Portsmouth LSD dealer selling ecstasy and cocaine to friends was funding half an ounce a day cannabis habit
A DRUG dealer who started selling LSD, ecstasy and cocaine to fund his heavy cannabis habit has been spared prison.
Plumber Shay Yetman was branded ‘incredibly foolish’ by a judge who warned him ‘courts treat drug dealing very seriously because people die’ from ecstasy.
Portsmouth Crown Court heard Yetman, 20, of Winkton Close, Bedhampton, was smoking half an ounce of cannabis a day when he started selling class A drugs.
Gabrielle Henty, prosecuting, said police went to his home about another matter on January 8 last year.
He wasn’t in but officers found a ‘large quantity of cannabis’ on his bed and some smaller bags on his bedside, together with three phones, £275 in cash and scales
An A4 paper pad was also found and was consistent with being an LSD and MDMA deals list, the court heard.
Ms Henty said messages on a burner phone showed messages 'consistent with the supply of class A drugs for profit including people he didn’t know’.

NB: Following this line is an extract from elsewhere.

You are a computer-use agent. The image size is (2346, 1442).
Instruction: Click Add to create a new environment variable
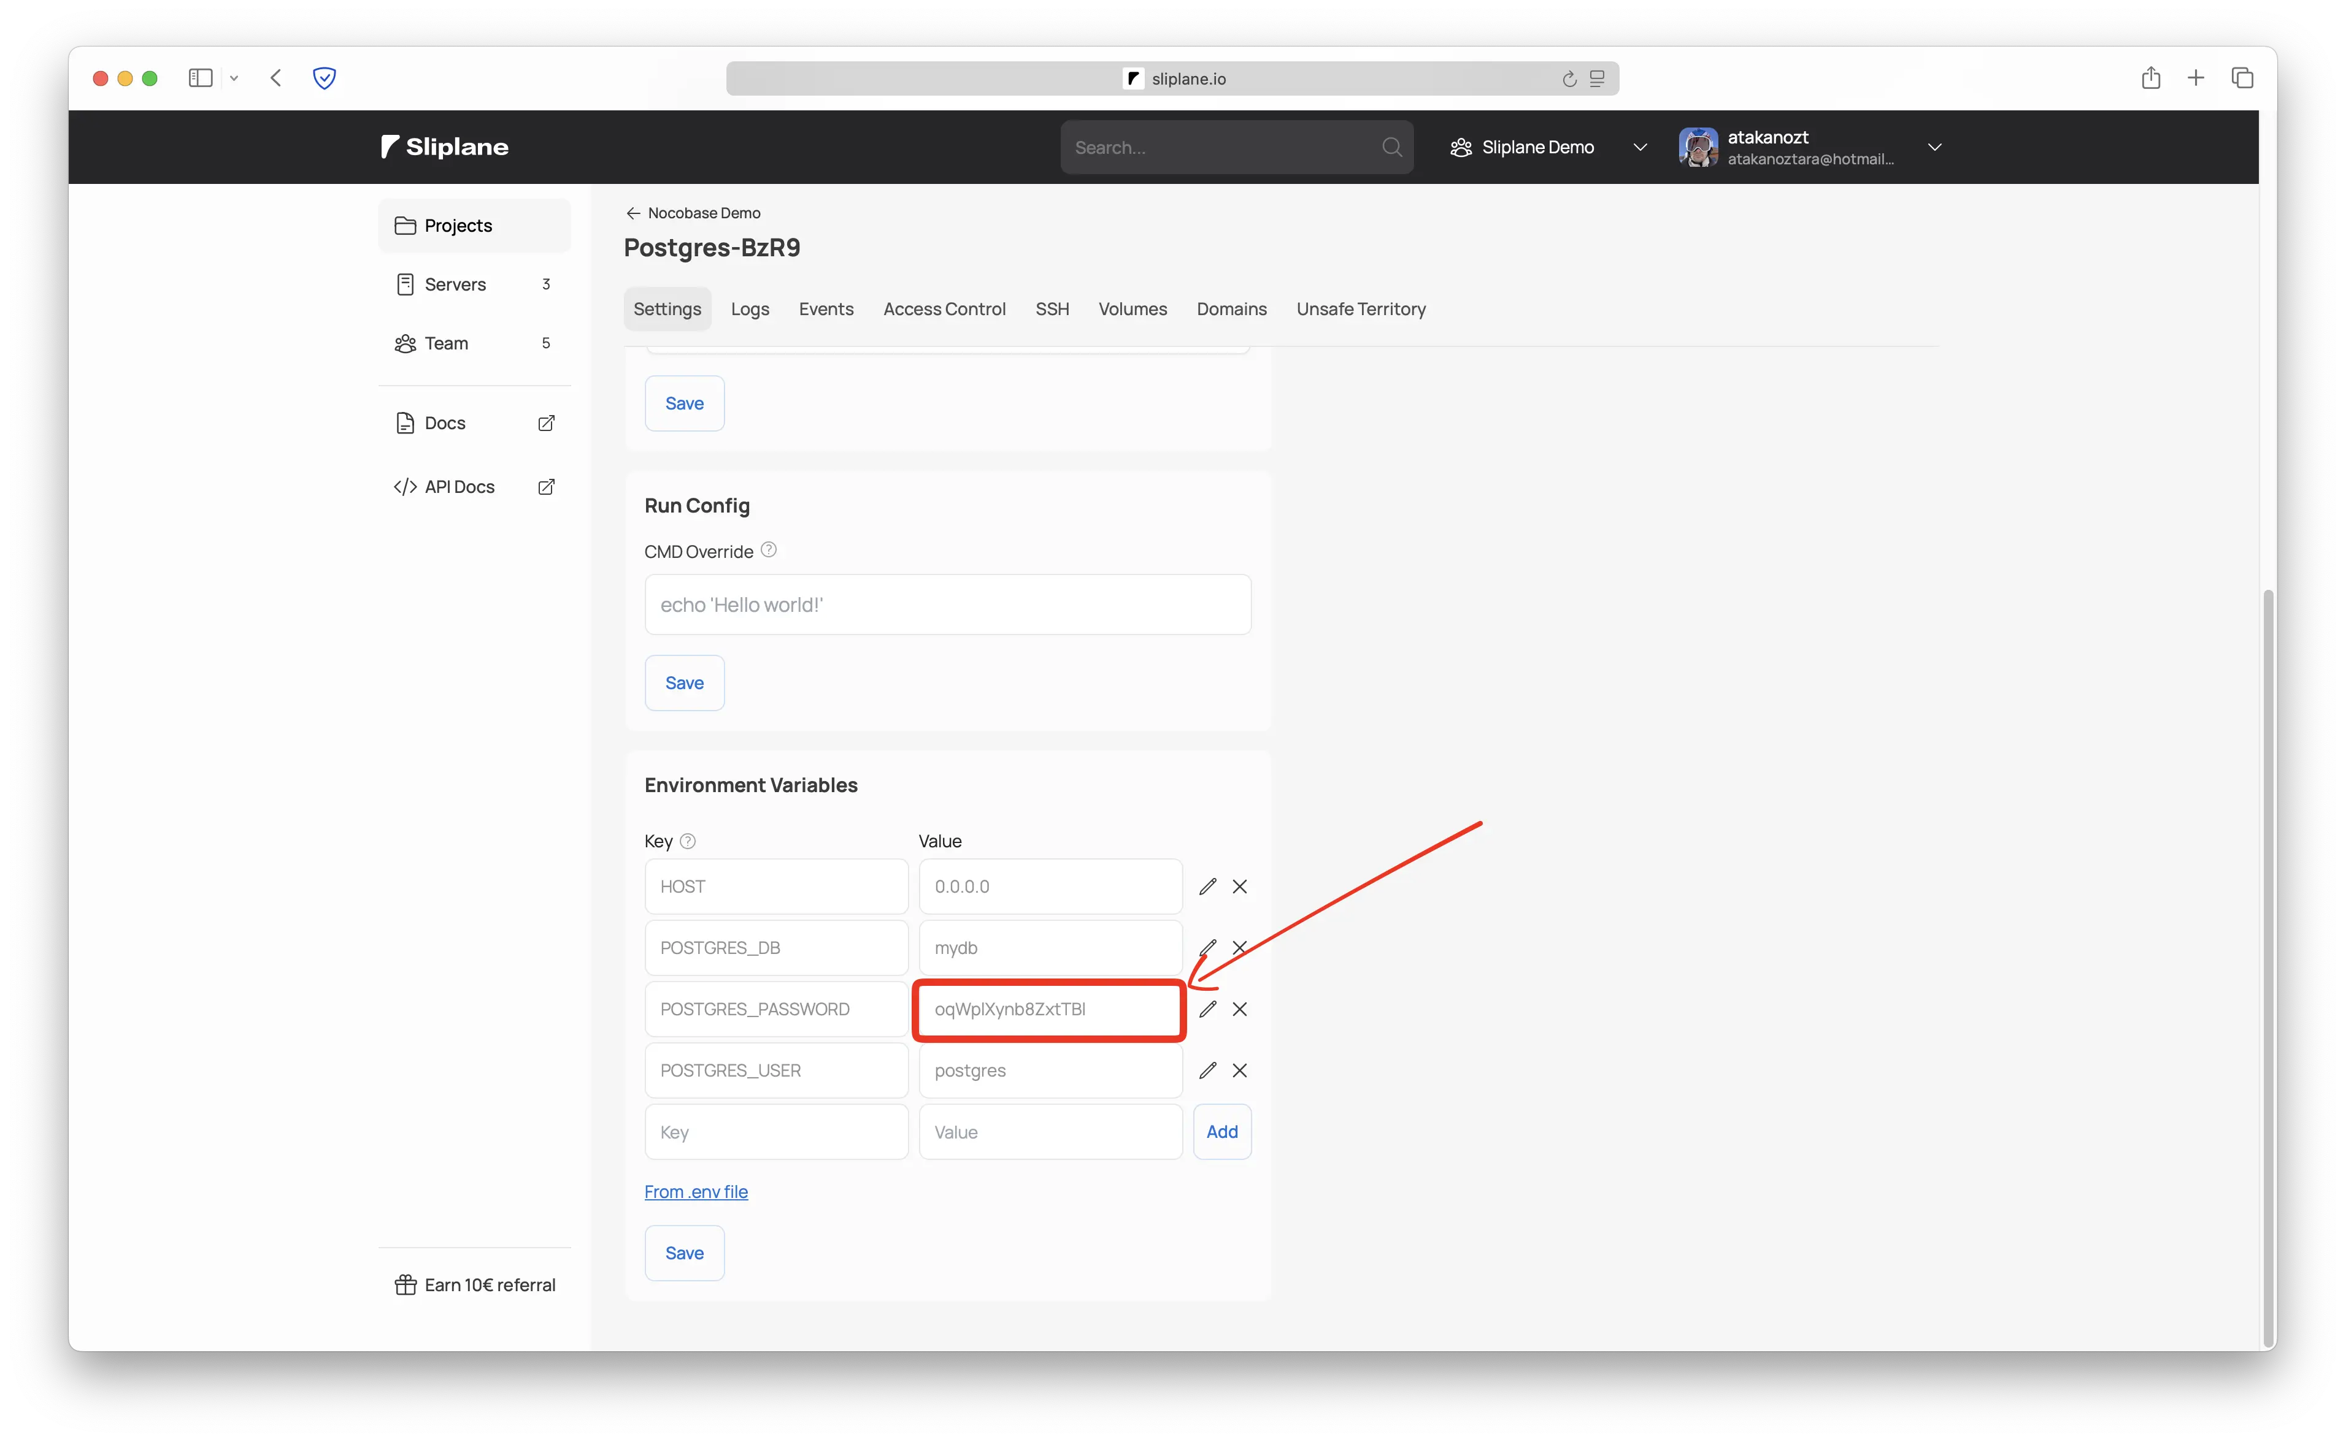point(1222,1131)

Yetman pleaded guilty to the charges on the basis he was ‘dealing to friends and friends of friends’ and denied being concerned in the supply of cannabis. This was accepted by prosecutors.
One message on the phone said: ‘Yo, any chance of a meet at 3pm for six tabs for £40?’
Recorder David Chidgey said: ‘Some people have a mistaken impression that if you just deal drugs to friends and if it’s not heroin it’s sort of okay. Well it’s not sort of okay.
‘The reason ecstasy was made a class A drug some years ago was because people die from taking ecstasy, and the courts treat drug dealing very seriously because people die.’
Dad-to-be Yetman has no previous and has since stopped taking drugs.
Addressing the dealer, the judge added: ‘Don’t use drugs again.’
The judge said Yetman would face ‘exceptional hardship’ if he was jailed and imposed a 12-month term suspended for a year with 200 hours’ unpaid work.
‘Mr Yetman you may leave the dock, please don’t come back,’ he added.
Laura Hollingbery, mitigating, said her client was due to become a parent in four months.
She said: ‘Mr Yetman had developed a cannabis habit that had gone out of control. He was smoking a considerable amount every day, up to half an ounce, and as this habit escalated he began dealing to friends and friends of friends.
‘This was over a very short period - two months.
‘Mr Yetman assures me that the dealing was irregular and it was only on occasions when he couldn’t afford the cannabis.’
Yetman admitted three charges of being concerned in the supply of class A drugs.